Add to that the social stigma of being labeled an alcoholic, the shame of disclosing your drinking problem, and the fact that alcohol is so weaved into our society, and it becomes difficult to break away and be different. Combine these factors with the lack of prevalent effective treatment programs and quitting drinking forever is not the least bit desirable.
So, where does that leave abstinence?
On one hand, it seems almost like a death sentence, but on the other hand, moderation isn’t exactly a walk in the park. After reading “The Abstinence Myth,” by Dr. Adi Jaffe, I agree with his premise that the answer lies somewhere in the middle of all of the reasons that we drink excessively in the first place.
For each individual, the reasons vary. There is no “one size fits all” theory or answer to addiction. We all have different reasons that drove us to overindulge regularly, to the point that trying to avoid discomfort made us uncomfortable. Dr. Jaffe proposes that there are societal pressures, psychological issues, environmental, biological and spiritual factors to consider.
The key is to start working on the issues and see where the self-discovery leads you. Once the underlying issues are revealed and a person begins actively working on them, maybe it is possible to be a successfully moderate drinker — whatever that means to each individual.
I started working on myself and my issues long before I quit drinking. In addition to my breaks from drinking and moderation trials, I engaged in reading about addiction, visiting a therapist and using additional behavioral modifications to address my drinking problem.
I was my own experiment and sometimes still am. So far, it is easier for me to abstain than to try, for the millionth time, to moderate. One or two drinks was never really the answer for me. Not only that, but my constant strive for perfectionism never allowed me to truly feel successful at moderation — even when I made progress.
My transition from moderation to complete cessation enabled me to work on other issues. The attempts at moderation and the brain space it occupied no longer crowded out my ability to clearly identify what was going on inside of me.
Even the current popular sobriety influencers that don’t subscribe to the disease model and AA’s definition of an alcoholic reframe abstinence in way that works for them. Whether they are “sober curious” or made a “proud choice,” abstinence prevails.
After a period of abstinence and all of the rewards that come with it, why go back to drinking and the struggle with moderation anyway? What is there to gain from alcohol once you know you can live without it?
Alcohol is also associated with higher incidents of depression and anxiety, increased body weight, heart disease, birth defects, and type 2 diabetes. If all of that isn’t enough for you, alcohol also plays a large role in crime and violence.
According to Healthline.com, heavy drinking is the most common form of drug abuse.
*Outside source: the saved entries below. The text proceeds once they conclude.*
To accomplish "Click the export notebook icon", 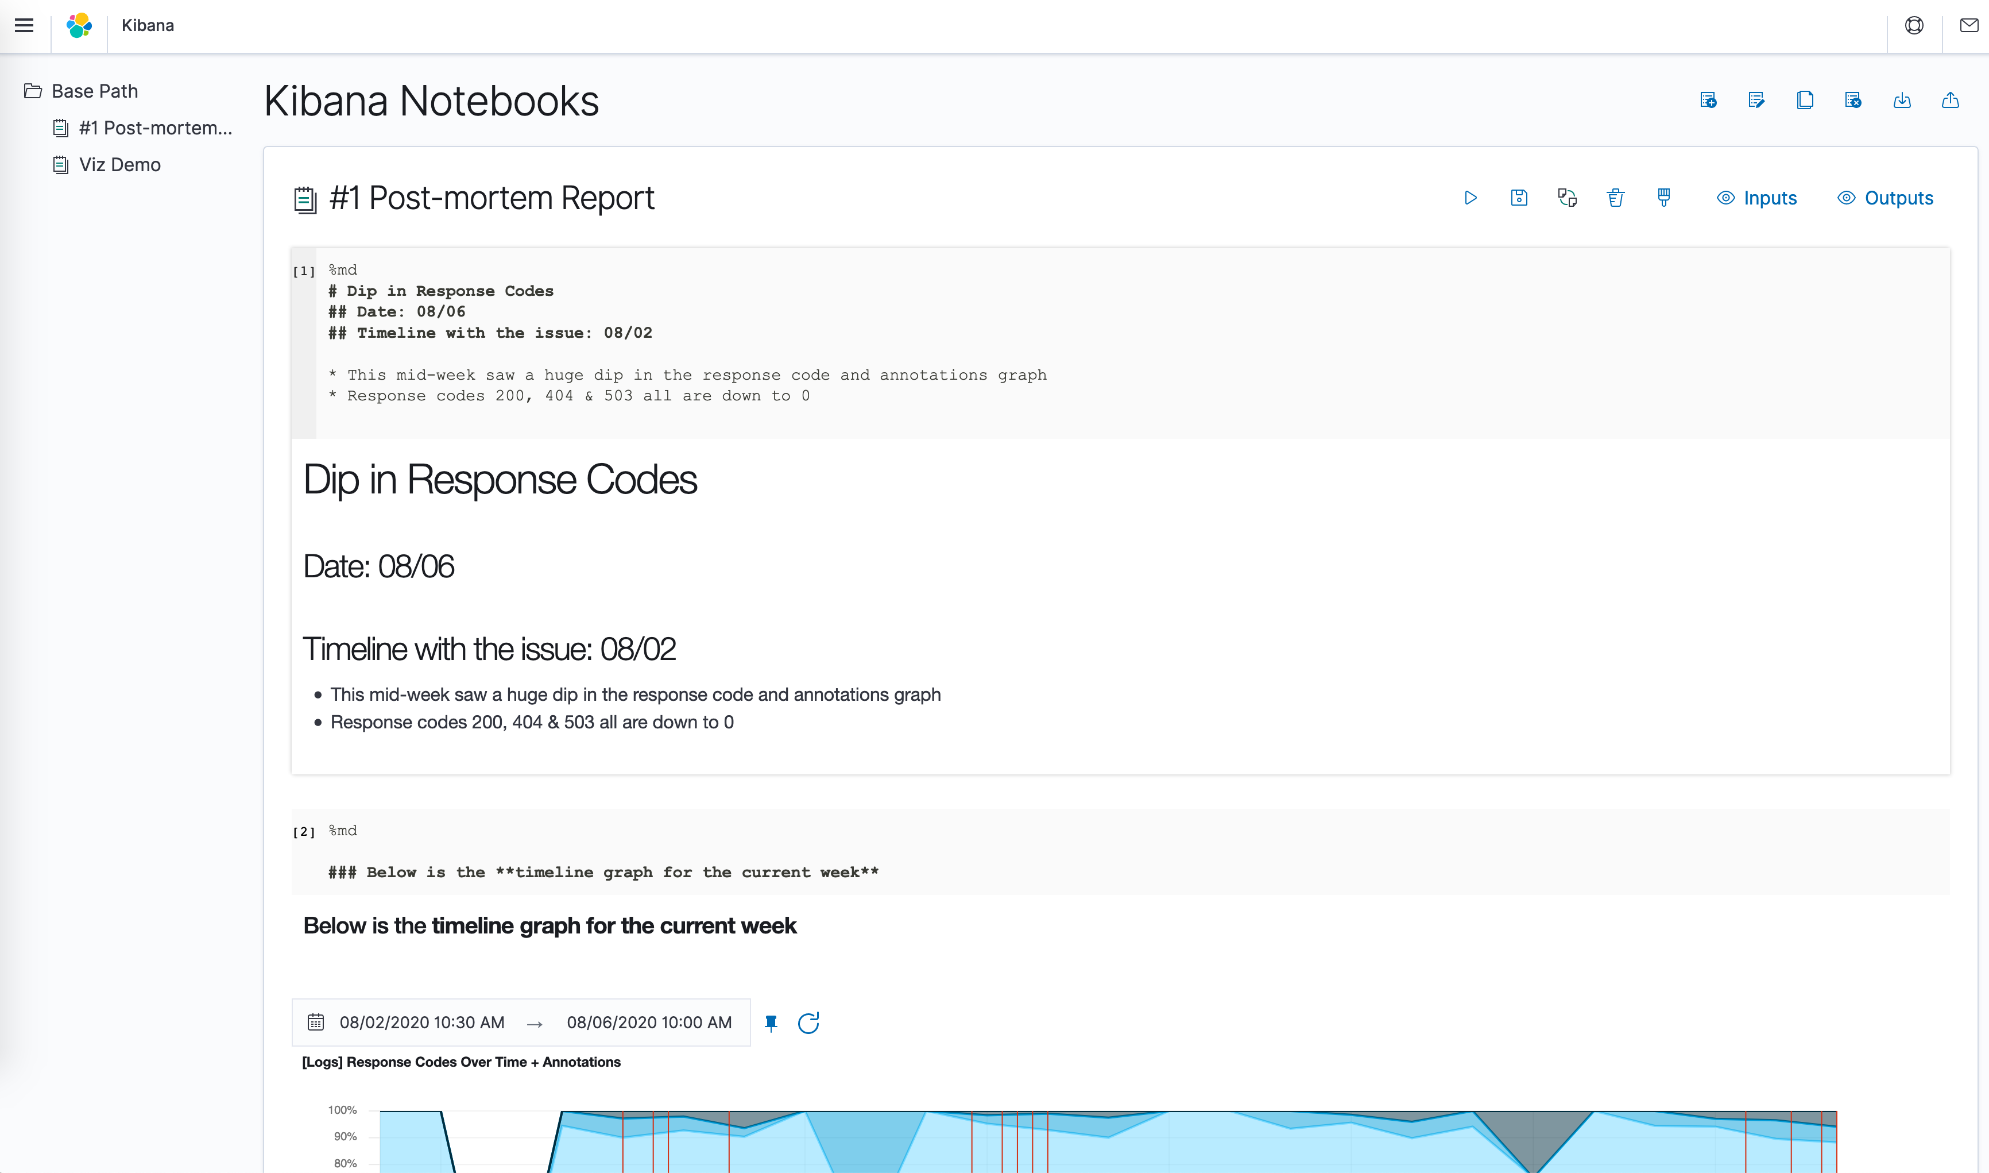I will coord(1950,100).
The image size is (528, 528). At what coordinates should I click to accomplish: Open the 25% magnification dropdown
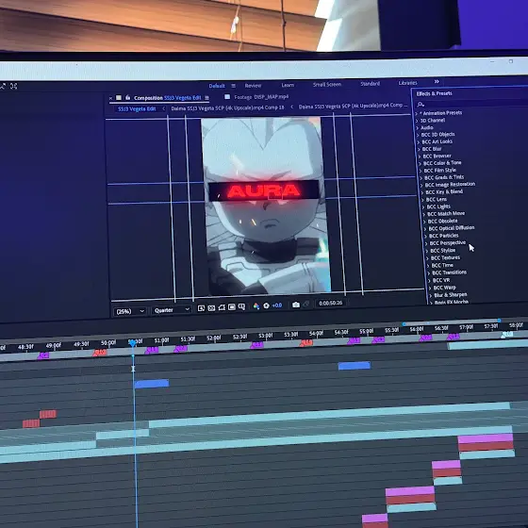pyautogui.click(x=130, y=311)
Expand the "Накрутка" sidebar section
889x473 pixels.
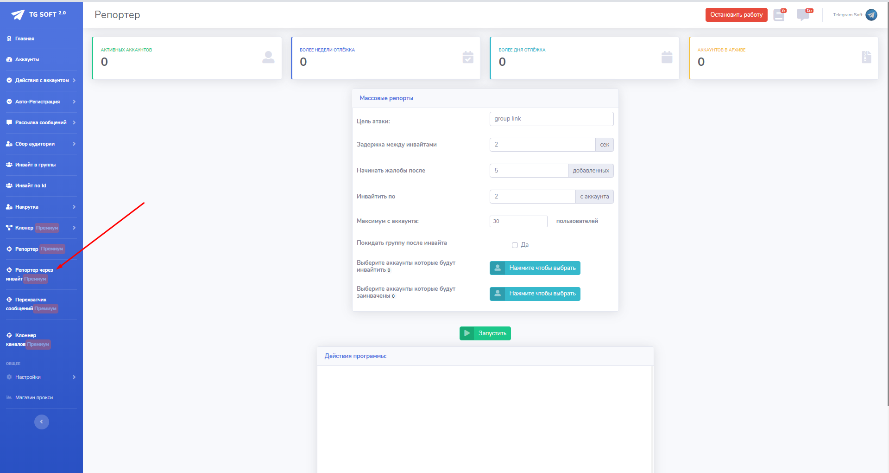tap(41, 207)
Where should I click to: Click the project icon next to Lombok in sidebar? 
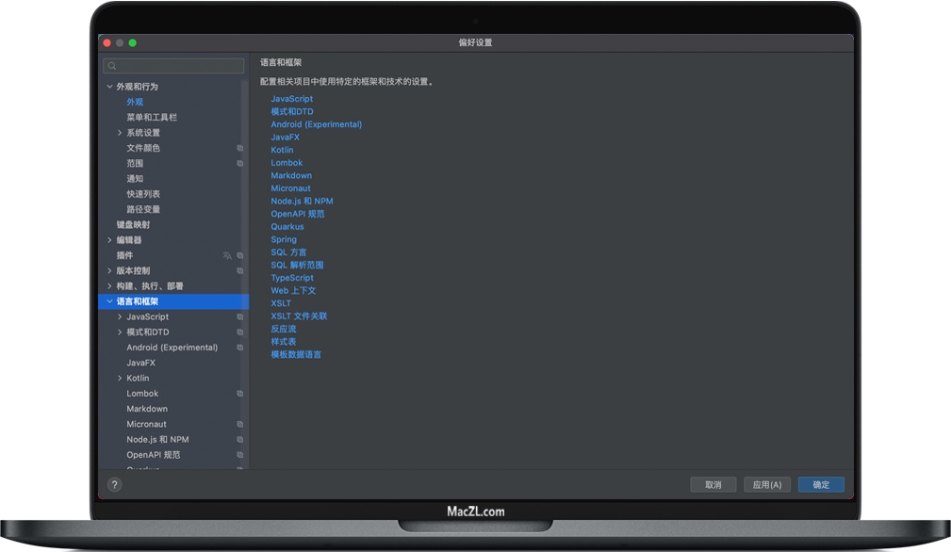240,394
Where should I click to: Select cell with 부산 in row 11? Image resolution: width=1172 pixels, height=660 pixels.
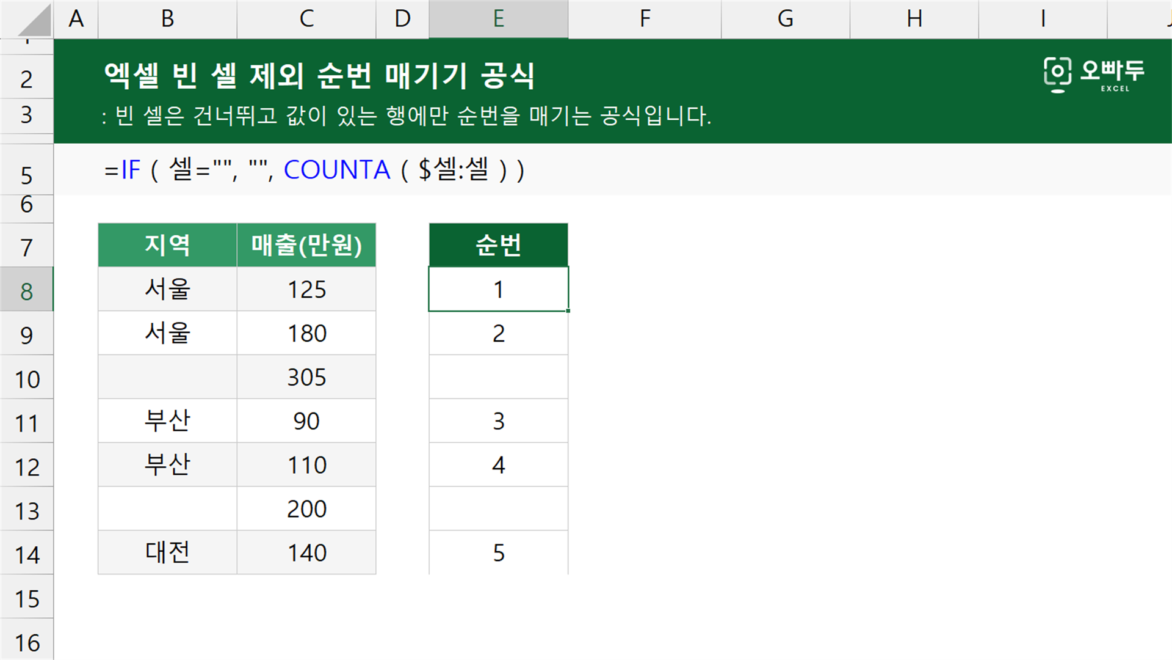[167, 421]
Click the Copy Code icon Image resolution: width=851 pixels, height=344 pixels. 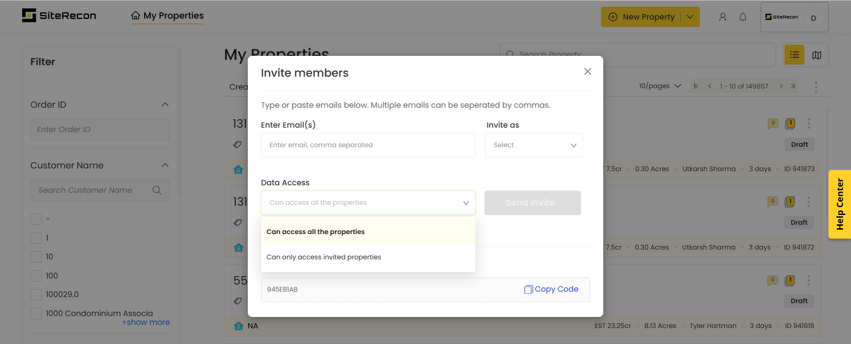pyautogui.click(x=528, y=289)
Yes, alcohol is a drug and a highly addictive one. A CNN.com article listed the five most addictive substances in the world as: 1) Heroin, 2) Cocaine, 3)Nicotine, 4)Barbiturates and 5) Alcohol. If a person who smoked cigarettes or better yet, shot up heroin tells you they quit, are you likely to say, “Oh, c’mon, can’t you just have a little?” Instead, you might reply by congratulating them.
Any former drinker or “sober wannabe” knows a different conversation takes place, even when you only refuse a drink without revealing that you have given up alcohol. Eyebrows raise and everyone wants answers about what is going on with you. It is no wonder that so many of us have tried moderation over and over again to avoid judgment and shame.
There are a lot of mixed messages out there about alcohol. No one wants to give up on finding a place for it in society and in our lives, but any way you try to slice it, it is an addictive drug. Maybe there are those who can become a successful social drinker even after problematic drinking. More power to those who somehow use alcohol without incident. For me, abstinence remains the watchword.